Source document:
══════════

# Blue Widow



## autoflowa (Aug 4, 2012)

View attachment 2281988

This Is What I'm Currently Smoking On. Low Odor In The Baggy, Nothing Special In That Department, But When Broken Up It Becomes More Intense And Pleasant. The High Is Great, So Chyea Thats What I Be Smokin On. LoL.


----------



## RCgrowerman (Aug 5, 2012)

I will be growing this strain shortly glad to hear it smokes well =)


----------



## tk86high (Aug 14, 2012)

RCgrowerman said:


> I will be growing this strain shortly glad to hear it smokes well =)


hell yeah, Mine just sprouted a few days ago , it was actually a free fem seed from dinafem.org when i ordered some grapefruit seeds. very nice surprise from them , and super fast delivery .


----------



## burrestnight07 (Aug 19, 2012)

══════════

Source material:
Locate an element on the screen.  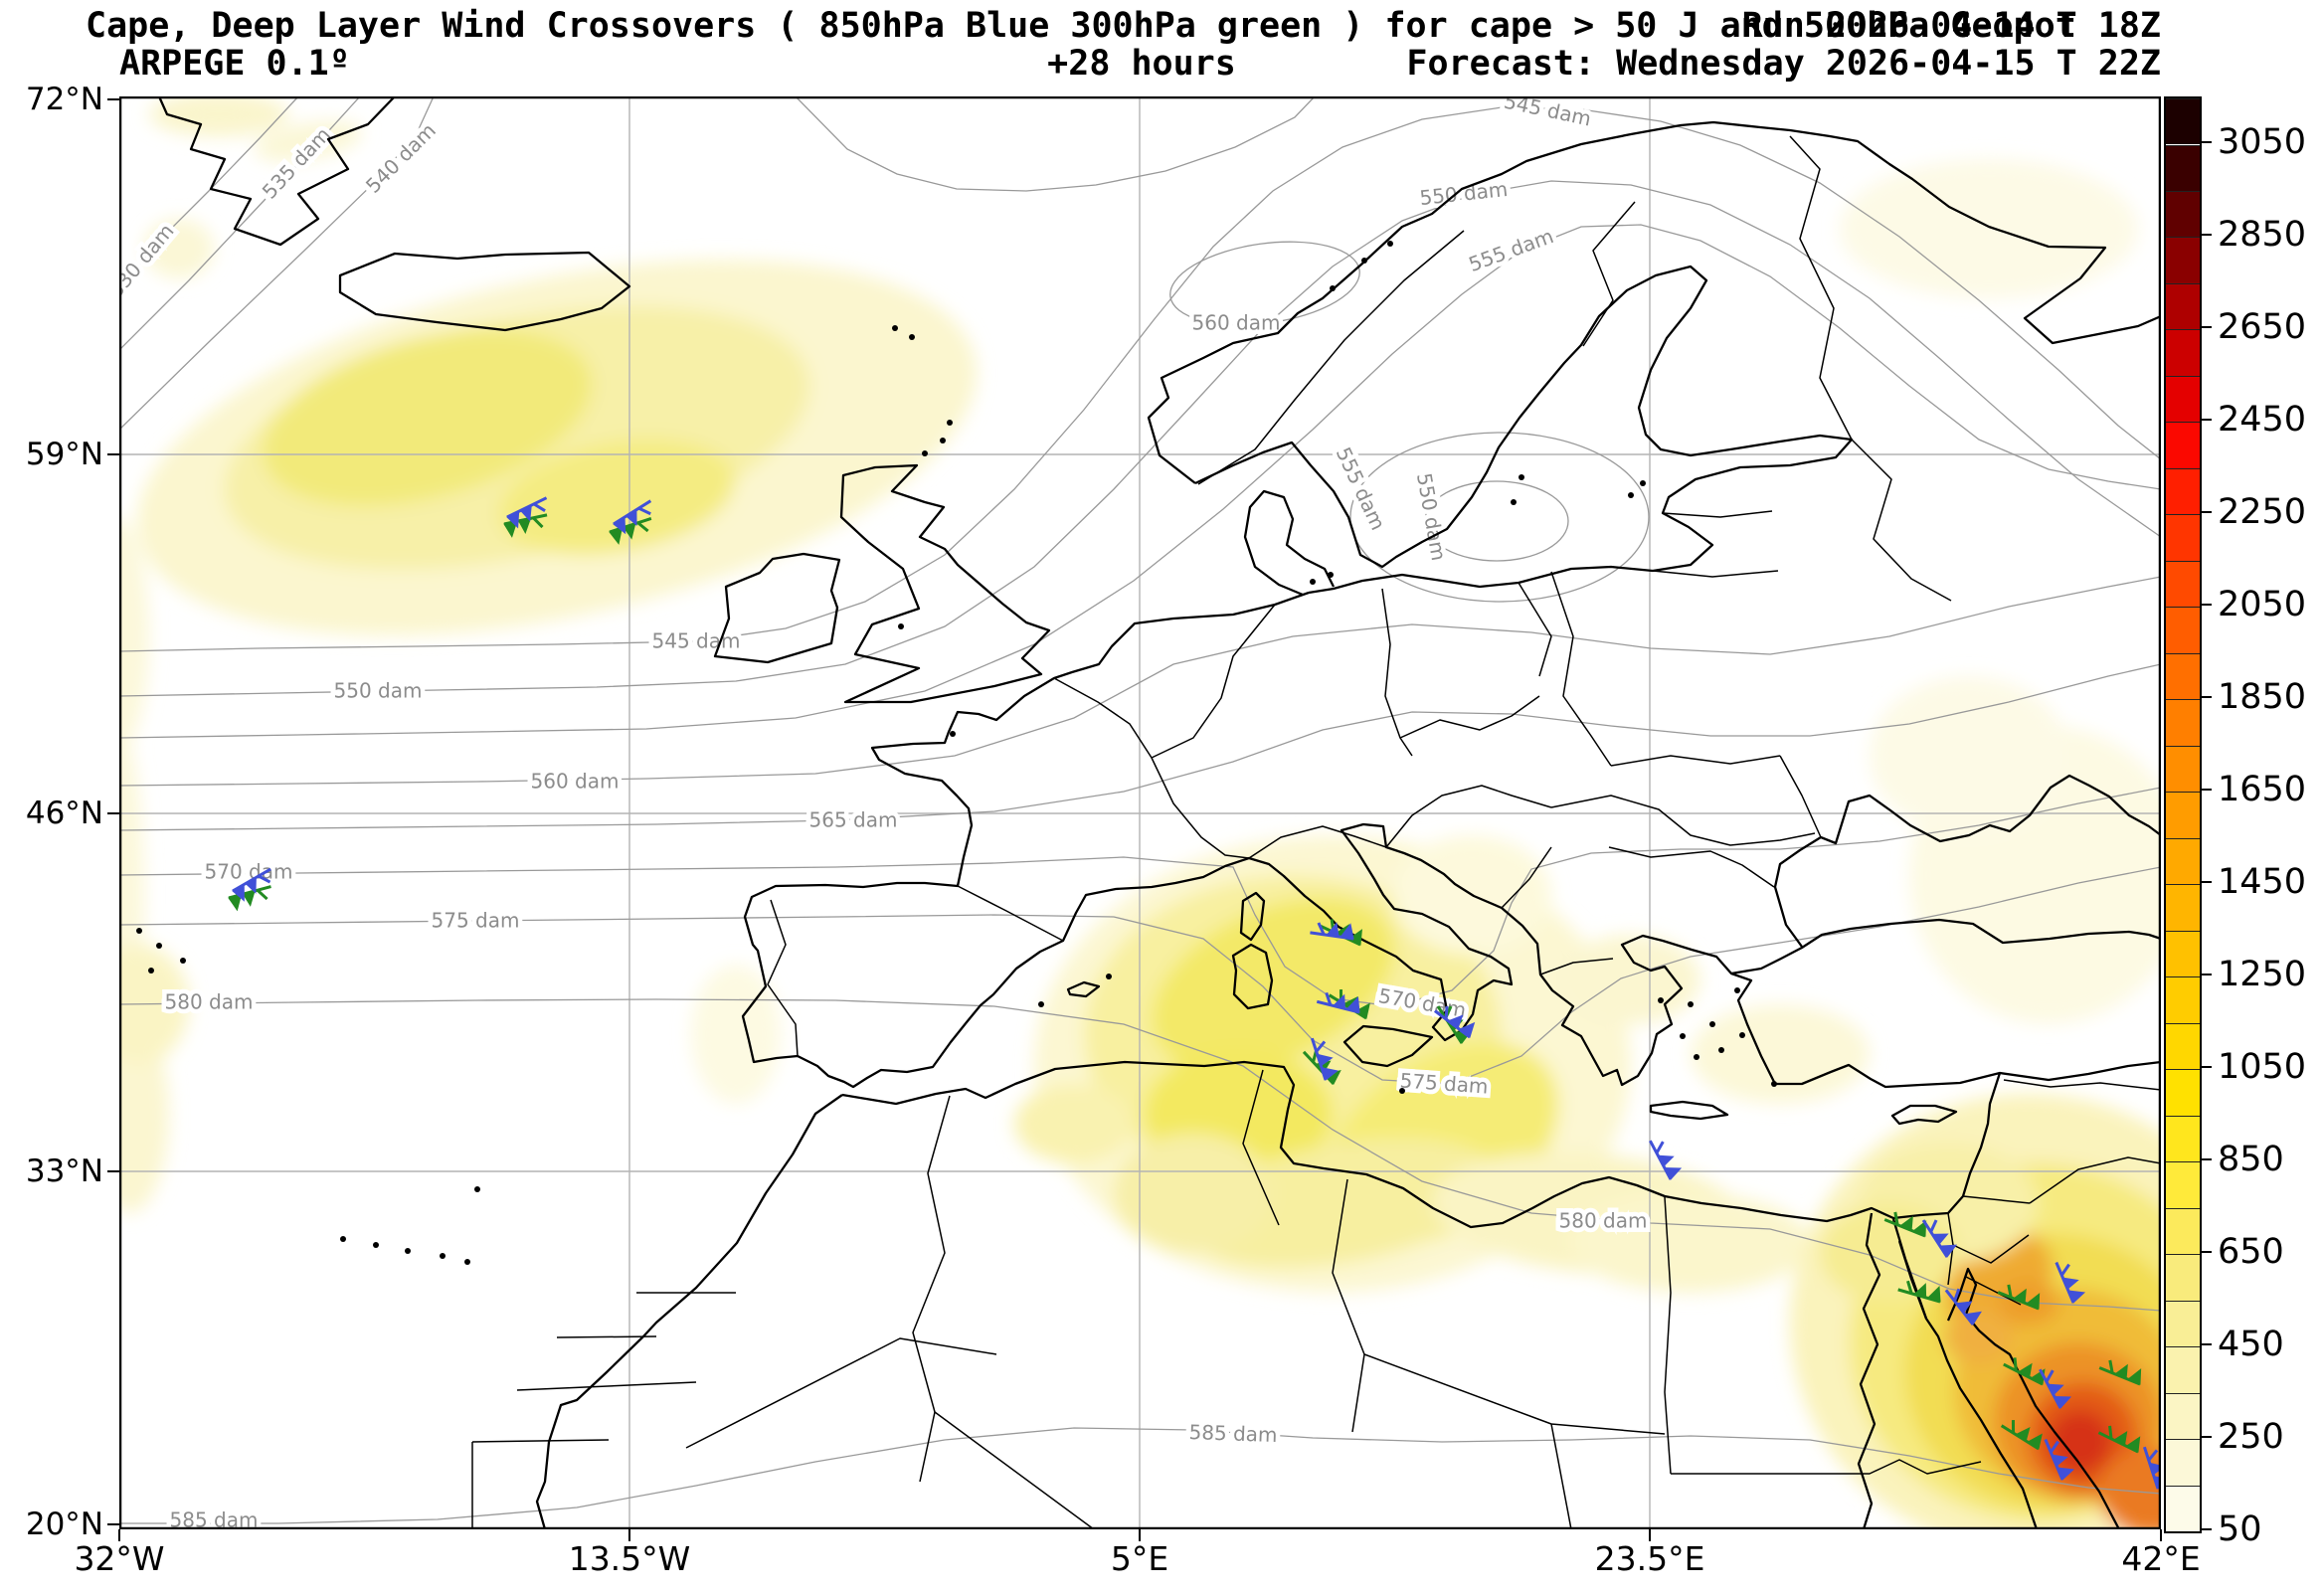
colorbar-tick-label: 450 is located at coordinates (2251, 1345).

══════════

Activity list:
1: In the Blue Widow thread, how did tk86high get the Blue Widow seed?
2: Do these statements agree with the Blue Widow thread? (a) autoflowa reports a strong odor in the baggy. (b) RCgrowerman plans to grow this strain. (c) tk86high found the delivery slow.

List of solutions:
1: It was a free fem seed from dinafem.org that came with an order of grapefruit seeds.

2:
(a) No: "Low Odor In The Baggy"
(b) Yes: "I will be growing this strain shortly"
(c) No: "super fast delivery"